Aspectos médicos e neurológicos causados pelo uso da cannabis
O desembargador Flávio Marcelo de Azevedo Horta Fernandes presidiu a primeira mesa do debate.
“Os Estados Unidos e o Canadá foram os dois países que, literalmente, legalizaram a maconha nos últimos anos, o que gerou um aumento no número de usuários. Hoje, os Estados Unidos têm cerca de 44% da população que já consumiu maconha e aproximadamente 25% que a utiliza regularmente. Recentemente, um estudo americano revelou que o uso de maconha é mais frequente e em maiores quantidades do que o de álcool. Assim, a maconha se tornou a droga socialmente mais utilizada não só pelos jovens, mas também pela população em geral. Esse fenômeno tem um impacto significativo na saúde mental. A maior indústria de maconha legal está localizada no Canadá e é a mesma que tenta expandir seus mercados para o Brasil. Infelizmente, acredito que estamos seguindo o caminho americano e canadense, com uma provável expansão do mercado e do número de consumidores de maconha no Brasil. No entanto, é importante destacar que essa tendência não é global. Nem todos os países estão legalizando a maconha. Na China, no Japão, nos países árabes e nos países escandinavos, isso não está ocorrendo. O mundo está claramente dividido em relação às políticas sobre drogas, e acredito que essa é uma questão que merece nossa atenção. Como professor de psiquiatria, vivencio e testemunho o impacto das drogas nos indivíduos e nas famílias. Não posso enfatizar o suficiente o quanto o uso de drogas afeta essas vidas”, reforçou Ronaldo Laranjeira, professor titular do Departamento de Psiquiatria da Universidade Federal de São Paulo (UNIFESP) e Phd em Psiquiatria pela Universidade de Londres.

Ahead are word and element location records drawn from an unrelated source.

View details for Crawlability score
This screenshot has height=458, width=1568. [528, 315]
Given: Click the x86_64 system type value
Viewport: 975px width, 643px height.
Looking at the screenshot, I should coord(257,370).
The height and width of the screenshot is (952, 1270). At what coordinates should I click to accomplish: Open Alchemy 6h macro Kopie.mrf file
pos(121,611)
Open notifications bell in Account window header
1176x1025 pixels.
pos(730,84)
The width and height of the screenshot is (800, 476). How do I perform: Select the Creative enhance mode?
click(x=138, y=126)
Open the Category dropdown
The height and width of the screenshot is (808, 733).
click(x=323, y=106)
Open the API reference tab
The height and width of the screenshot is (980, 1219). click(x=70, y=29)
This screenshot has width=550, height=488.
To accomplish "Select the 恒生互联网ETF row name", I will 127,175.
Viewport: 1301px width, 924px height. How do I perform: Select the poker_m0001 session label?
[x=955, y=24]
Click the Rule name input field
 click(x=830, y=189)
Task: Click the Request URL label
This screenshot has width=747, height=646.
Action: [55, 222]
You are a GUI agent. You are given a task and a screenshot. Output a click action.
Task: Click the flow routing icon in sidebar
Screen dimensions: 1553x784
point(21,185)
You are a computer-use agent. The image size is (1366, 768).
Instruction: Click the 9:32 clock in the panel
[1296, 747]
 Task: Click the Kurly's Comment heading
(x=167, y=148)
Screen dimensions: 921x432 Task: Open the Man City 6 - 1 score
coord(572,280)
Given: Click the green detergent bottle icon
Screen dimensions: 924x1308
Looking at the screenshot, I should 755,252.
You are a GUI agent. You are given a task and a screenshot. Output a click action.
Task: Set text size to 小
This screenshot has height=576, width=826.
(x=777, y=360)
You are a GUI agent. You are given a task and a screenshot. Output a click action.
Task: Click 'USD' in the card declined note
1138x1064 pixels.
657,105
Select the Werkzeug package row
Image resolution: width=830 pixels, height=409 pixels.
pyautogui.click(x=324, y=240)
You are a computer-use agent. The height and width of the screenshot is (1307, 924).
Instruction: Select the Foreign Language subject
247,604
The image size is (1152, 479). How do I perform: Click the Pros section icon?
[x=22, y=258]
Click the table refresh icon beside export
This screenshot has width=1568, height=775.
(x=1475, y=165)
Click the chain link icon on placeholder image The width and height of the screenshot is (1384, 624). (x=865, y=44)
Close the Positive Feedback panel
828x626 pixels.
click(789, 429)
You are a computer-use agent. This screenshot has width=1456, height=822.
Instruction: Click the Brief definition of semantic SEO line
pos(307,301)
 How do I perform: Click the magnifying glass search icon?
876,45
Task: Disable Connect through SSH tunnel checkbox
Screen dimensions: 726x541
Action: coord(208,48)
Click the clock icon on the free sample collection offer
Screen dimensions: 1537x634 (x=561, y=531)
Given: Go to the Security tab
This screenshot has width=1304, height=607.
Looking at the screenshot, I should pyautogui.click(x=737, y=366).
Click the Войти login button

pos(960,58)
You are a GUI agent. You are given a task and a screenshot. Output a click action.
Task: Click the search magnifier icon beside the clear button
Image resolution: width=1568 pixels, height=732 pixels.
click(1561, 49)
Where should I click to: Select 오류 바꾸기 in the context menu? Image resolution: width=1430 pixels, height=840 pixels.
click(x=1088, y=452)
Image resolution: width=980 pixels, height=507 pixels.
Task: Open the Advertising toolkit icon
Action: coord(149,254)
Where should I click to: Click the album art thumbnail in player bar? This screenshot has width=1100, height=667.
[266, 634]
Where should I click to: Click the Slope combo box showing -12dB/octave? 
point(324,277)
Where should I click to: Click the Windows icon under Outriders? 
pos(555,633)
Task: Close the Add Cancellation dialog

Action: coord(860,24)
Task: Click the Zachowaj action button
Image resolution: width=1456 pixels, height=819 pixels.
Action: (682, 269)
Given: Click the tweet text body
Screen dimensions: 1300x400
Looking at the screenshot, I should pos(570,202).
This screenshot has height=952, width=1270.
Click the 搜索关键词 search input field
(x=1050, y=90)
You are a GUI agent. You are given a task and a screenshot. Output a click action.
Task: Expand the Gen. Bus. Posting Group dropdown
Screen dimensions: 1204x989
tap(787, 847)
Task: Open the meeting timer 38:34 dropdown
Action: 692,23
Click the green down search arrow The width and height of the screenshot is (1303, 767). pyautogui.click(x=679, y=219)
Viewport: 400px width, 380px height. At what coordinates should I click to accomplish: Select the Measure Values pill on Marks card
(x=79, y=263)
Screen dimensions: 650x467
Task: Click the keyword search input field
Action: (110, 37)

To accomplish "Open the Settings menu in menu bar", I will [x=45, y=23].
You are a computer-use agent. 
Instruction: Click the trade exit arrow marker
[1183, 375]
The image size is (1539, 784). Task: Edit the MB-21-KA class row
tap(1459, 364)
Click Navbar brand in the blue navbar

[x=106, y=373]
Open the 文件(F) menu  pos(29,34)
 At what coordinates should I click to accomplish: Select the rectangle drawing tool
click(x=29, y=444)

A promotora de Justiça do Ministério Público do Estado do Rio de Janeiro (MPRJ) e debatedora da mesa, Cláudia Barros Portocarrero, ressaltou: “Causa-me certa perplexidade o fato de, após termos enfrentado uma pandemia que nos levou entes queridos e desestruturou toda a ordem mundial, e depois de exaltar tanto o respeito à ciência — que deve, de fato, ser respeitada —, nós não estarmos ouvindo a ciência agora. Onde ficou esse discurso? Por que não estamos ouvindo a ciência? Onde ficou o discurso sobre a quantidade, questão que inclusive gerou divergências entre os próprios ministros? Essa é a minha perplexidade. Não trago respostas, apenas algumas reflexões, pois estou vendo pouquíssimas reflexões sobre muitos temas. A mim não cabe afirmar se a maconha pode ou não causar dependência química, ou se vale ou não a pena legalizá-la. Primeiro, porque não sou legisladora. Segundo, porque não sou autoridade médica e não tenho competência para tal. Sou apenas uma operadora do Direito e aplico-o conforme determina a lei. O doutor Ronaldo Laranjeira disse: ‘Quem sou eu para falar de leis? Eu não tenho a menor condição, sou apenas um médico’. Eu digo: quem somos nós para falar sobre dependência química se não somos médicos? É apenas essa reflexão que gostaria de trazer hoje”.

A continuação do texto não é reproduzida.